FAVORITE BOOKS
By Moje Ramos-Aquino, FPM
moje@mydestiny.net
CONQUERING COMPLEXITY IN YOU BUSINESS
By Michael L. George and Stephen A. Wilson
(McGraw-Hill Companies)
THE FOUR PILLARS OF HIGH PERFORMANCE
By Paul C. Light
(McGraw-Hill)
ON COMPETITION
By Michael E. Porter
(Harvard Business School Press)
It is not enough that we know where we want to go (vision, mission, values and strategic goals) to get there. The ever changing world of business forces us to analyze our circumstances and take stock of our resources and processes to get a more focused picture of our business environment and project them into the future—the place where we would implement our strategies.
Authors George and Wilson wrote: Somewhere in your business, there is too much complexity. It erodes profitability, impedes productivity, confuses customers, and adds non-recoverable costs that can kill you in the marketplace.
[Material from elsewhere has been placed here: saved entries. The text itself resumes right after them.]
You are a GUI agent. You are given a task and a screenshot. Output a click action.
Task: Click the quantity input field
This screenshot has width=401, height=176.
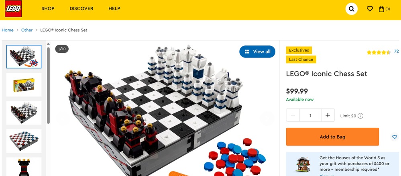(x=310, y=115)
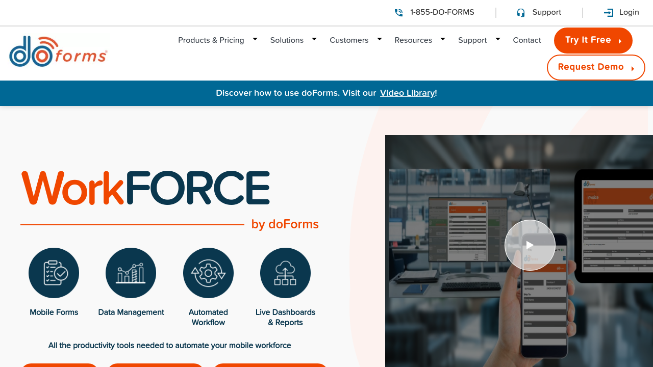The image size is (653, 367).
Task: Click the Login arrow icon
Action: 608,13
But that’s only half the equation. You may also be losing out by having too little of the complexity where it counts—in the products, services and options you offer to customers. Customers call this value-added complexity “variety,” “options,” or “customization.”
Either way, as you will discover in Conquering Complexity in Your Business, the impact of complexity is enormous in terms of lost profit, and missed growth opportunities. George and Wilson identify two kinds of complexity and conclude that conquering these complexities will give your business the competitive edge.
Deliberate complexity. To respond to growing competition, companies make deliberate decisions to increase complexity, to expand their products and service lines, to constantly modify and redesign existing products/services. The net impact is more and more product/services variations chasing limited resources, which are growing more slowly than the rate of proliferation. Many companies are now choked by the complexity they offer to customers.
Unmanaged proliferation. Much of the complexity in business is unintentional. New products or services are often designed without consideration for what already exists, new activities are added to processes without thought to whether existing activities could be used or adapted; acquisitions are integrated with no thought to the resulting cost of complexity. These happen simply because no one has understood how incremental decisions made in isolation can result in very high complexity-related costs over time.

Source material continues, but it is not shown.